Technical issues stand at the forefront of the problem. For example, site availability is a key issue for ASP providers, points out Raysman. The buyer is also looking to the BPO provider to deliver on the Service Level Agreements (SLA) like response times, which are in the ASP’s bailiwick. “Your buyer can sue you if the ASP doesn’t adequately provide the services promised,” Raysman reports.
Interfaces can be tricky. Most BPOs want the client experience to be seamless; the client typically receives all the ASP services from the BPO’s Web site. Raysman likens this relationship to private labeling. However, the interfaces have to work so the buyer has no trouble accessing what is in reality the ASP’s Web site. Whose responsibility is that?
Because its buyer might have some specific and unusual issues to address, the BPO might have to add content to the ASP’s site. The two parties have to address this additional work in their contract with each other.
SLAs Become Critical In The ASP/BPO Contract
BPO providers must address these issues in their contracts with the ASP. Raysman suggests including very specific SLAs for the ASP. If the BPO client expects the ASP Web site to be available 100 percent of the time, say so in the contract. Make sure the ASP’s response times are correct. “The BPO has to match up what it promised to the buyer with the services it is contracting for with the ASP,” the lawyer says.
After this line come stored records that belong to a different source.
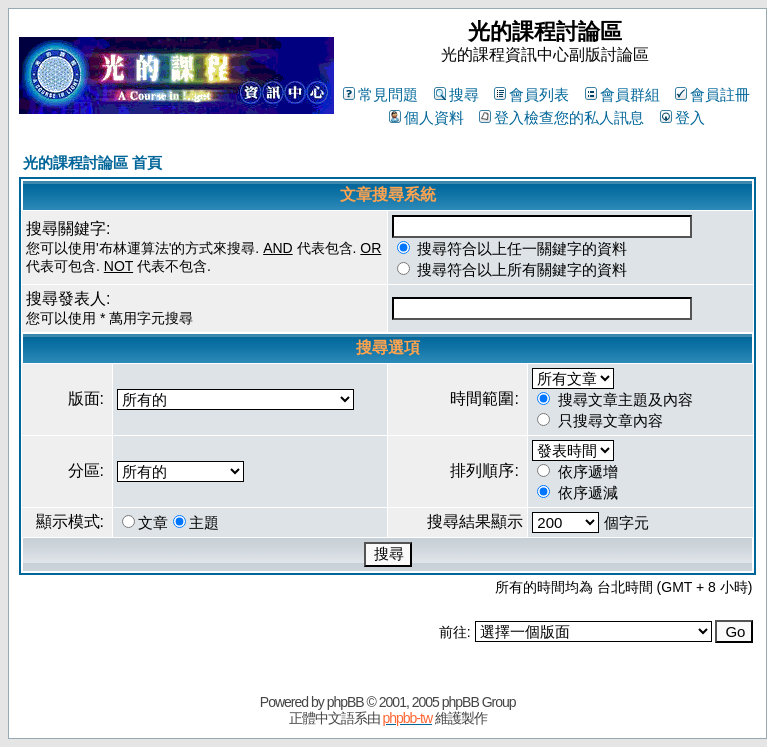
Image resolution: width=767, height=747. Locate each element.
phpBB (345, 702)
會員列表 (531, 94)
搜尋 (456, 94)
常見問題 (380, 94)
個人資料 (426, 117)
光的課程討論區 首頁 (92, 162)
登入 (682, 117)
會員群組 (622, 94)
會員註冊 (712, 94)
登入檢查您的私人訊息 (561, 117)
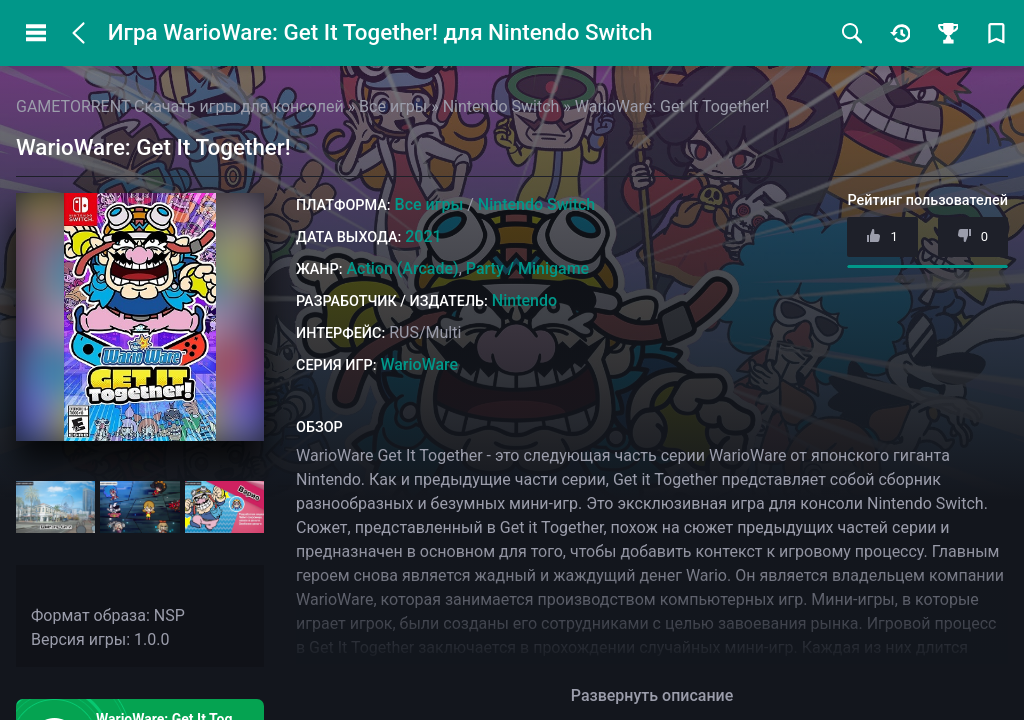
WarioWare (419, 364)
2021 (423, 236)
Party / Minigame (527, 268)
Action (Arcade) (402, 268)
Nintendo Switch (536, 204)
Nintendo (524, 300)
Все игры (429, 204)
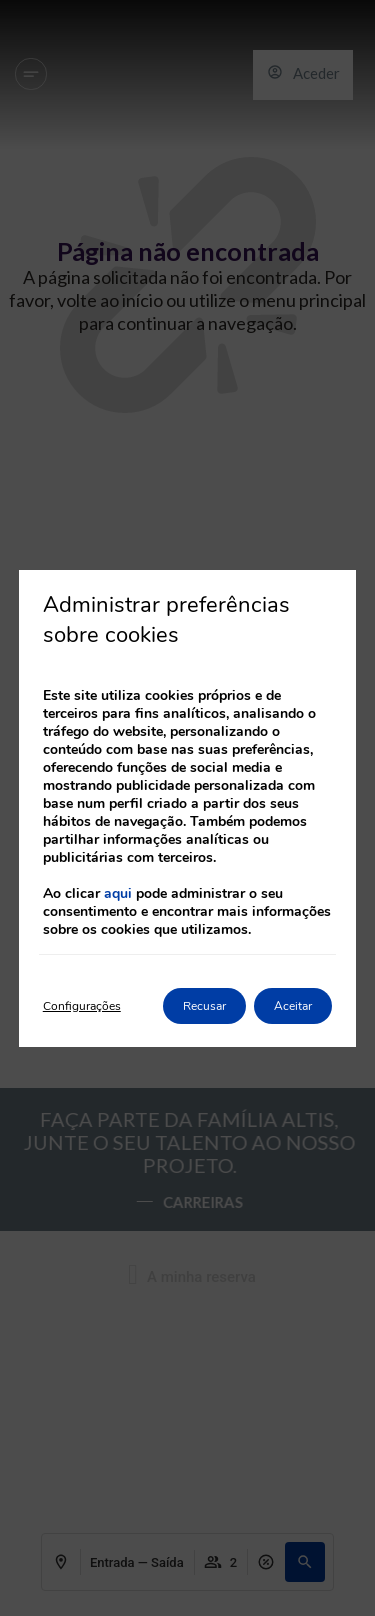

Confidentiality is another issue that BPO providers have to worry about when dealing in the ASP world. Buyers typically share sensitive information with their BPO providers, especially in the human resources, tax processing, and finance and accounting areas. BPOs have never had to worry about accidentally sharing that information with anyone.
But when an ASP becomes involved, the situation changes. What happens if the ASP has a technical glitch and shares confidential data with the ASP’s other clients? It is the BPO’s responsibility to make sure the chances of this happening are zero. “The ASP has to honor client confidentiality,” says Raysman firmly.
A Complicated Legal Web
One way to ensure mistakes like this don’t happen is to create a dedicated Web site for the BPO client. Shared sites increase the chance that confidentiality can be compromised. In addition, shared sites could also affect SLA performance.
“It’s a complicated legal web,” concludes Raysman. Pun intended.
Lessons from the Outsourcing Primer:
- Adding ASP services allows a BPO to use technology in the client’s business processes.
- BPOs run the risk of losing their hard won clients if the ASP doesn’t deliver as promised.
- BPOs must make sure the services they promised the client are reflected in their contract with the ASP. Strict SLAs protect the BPO and should be included in the contract.
- Technology and confidentiality issues are the two major trouble spots.
- Dedicated Web sites remove some of the BPO risks.